== WHAT TO DO ==
Transcribe exactly the lines from the one containing "Click the yellow dB(A) swatch in lower legend" through the end of the entries, including both the first and the last, and nothing else.
-- -- --
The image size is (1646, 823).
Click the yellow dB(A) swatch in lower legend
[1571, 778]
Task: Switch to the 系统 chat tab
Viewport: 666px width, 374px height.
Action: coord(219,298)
-- -- --
== EXERCISE RESPONSE ==
Click the yellow dB(A) swatch in lower legend
[1571, 778]
Task: Switch to the 系统 chat tab
Viewport: 666px width, 374px height.
Action: coord(219,298)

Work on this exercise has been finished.